Given a binary tree, return the bottom-up level order traversal of its nodes' values. (ie, from left to right, level by level from leaf to root).

For example:
Given binary tree [3,9,20,null,null,15,7],

    3
   / \
  9  20
    /  \
   15   7

return its bottom-up level order traversal as:

[
  [15,7],
  [9,20],
  [3]
]

解法一

思路

这题就是简单的二叉树层次遍历。
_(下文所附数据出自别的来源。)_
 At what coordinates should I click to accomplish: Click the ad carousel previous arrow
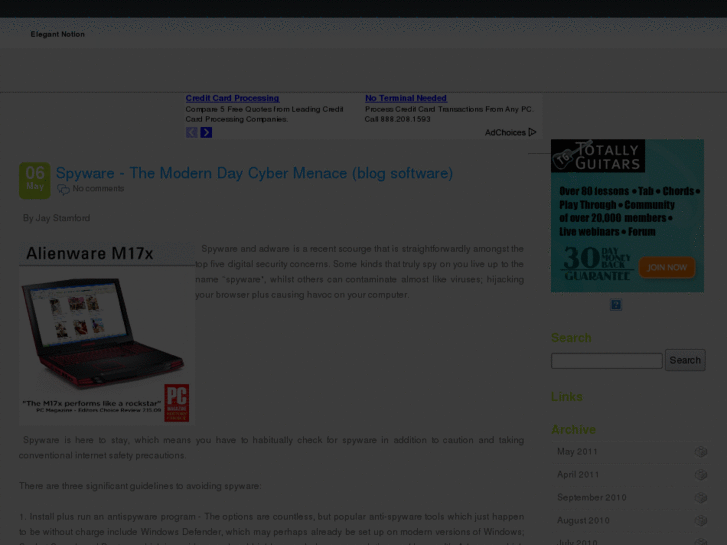(191, 133)
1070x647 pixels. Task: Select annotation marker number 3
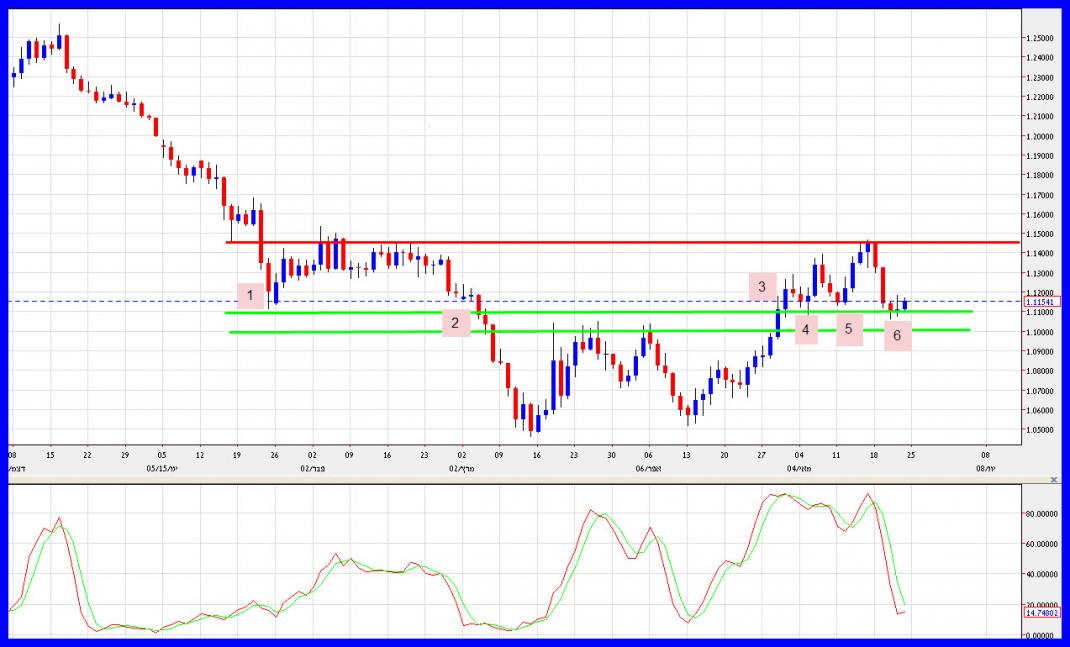coord(762,287)
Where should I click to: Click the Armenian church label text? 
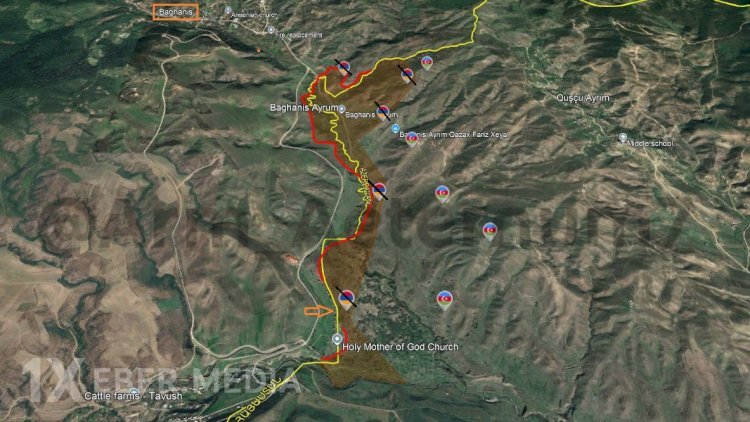coord(254,15)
想要收集自底向上的遍历结果,只需要在自顶向下每次层次遍历完成时将此层的遍历结果插入到结果list的最前面就好了,即result_list.insert(0, level_list)

Python

# Definition for a binary tree node.
# class TreeNode(object):
#     def __init__(self, x):
#         self.val = x
#         self.left = None
#         self.right = None


class Solution(object):
    def levelOrderBottom(self, root):
        """
        :type root: TreeNode
        :rtype: List[List[int]]
        """
        queue = collections.deque()
        result = []
        queue.append(root)
        while queue:
            size = len(queue)
            current_list = []
            for i in range(0, size):
                node = queue.popleft()
                if node:
                    current_list.append(node.val)
                    queue.append(node.left)
                    queue.append(node.right)
            if current_list:
                result.insert(0, current_list)
        return result

Java

/**
 * Definition for a binary tree node.
 * public class TreeNode {
 *     int val;
 *     TreeNode left;
 *     TreeNode right;
 *     TreeNode(int x) { val = x; }
 * }
 */
public class Solution {
    public List<List<Integer>> levelOrderBottom(TreeNode root) {
        Queue<TreeNode> queue = new LinkedList<>();
        List<List<Integer>> result = new ArrayList<>();
        queue.add(root);
        while (!queue.isEmpty()) {
            List<Integer> currentList = new ArrayList<>();
            int size = queue.size();
            for (int i = 0; i < size; i++) {
                TreeNode node = queue.remove();
                if (node != null) {
                    currentList.add(node.val);
                    queue.add(node.left);
                    queue.add(node.right);
                }
            }
            if (!currentList.isEmpty()) {
                result.add(0, currentList);
            }
        }
        return result;
    }
}

C++

/**
 * Definition for a binary tree node.
 * struct TreeNode {
 *     int val;
 *     TreeNode *left;
 *     TreeNode *right;
 *     TreeNode(int x) : val(x), left(NULL), right(NULL) {}
 * };
 */
class Solution {
public:
    vector<vector<int>> levelOrderBottom(TreeNode *root) {
        queue<TreeNode *> que;
        vector<vector<int>> result;
        que.push(root);
        while (!que.empty()) {
            vector<int> currentList;
            int size = que.size();
            for (int i = 0; i < size; i++) {
                TreeNode *node = que.front();
                que.pop();
                if (node != nullptr) {
                    currentList.push_back(node->val);
                    que.push(node->left);
                    que.push(node->right);
                }
            }
            if (!currentList.empty()) {
                result.insert(result.begin(), currentList);
            }
        }
        return result;
    }
};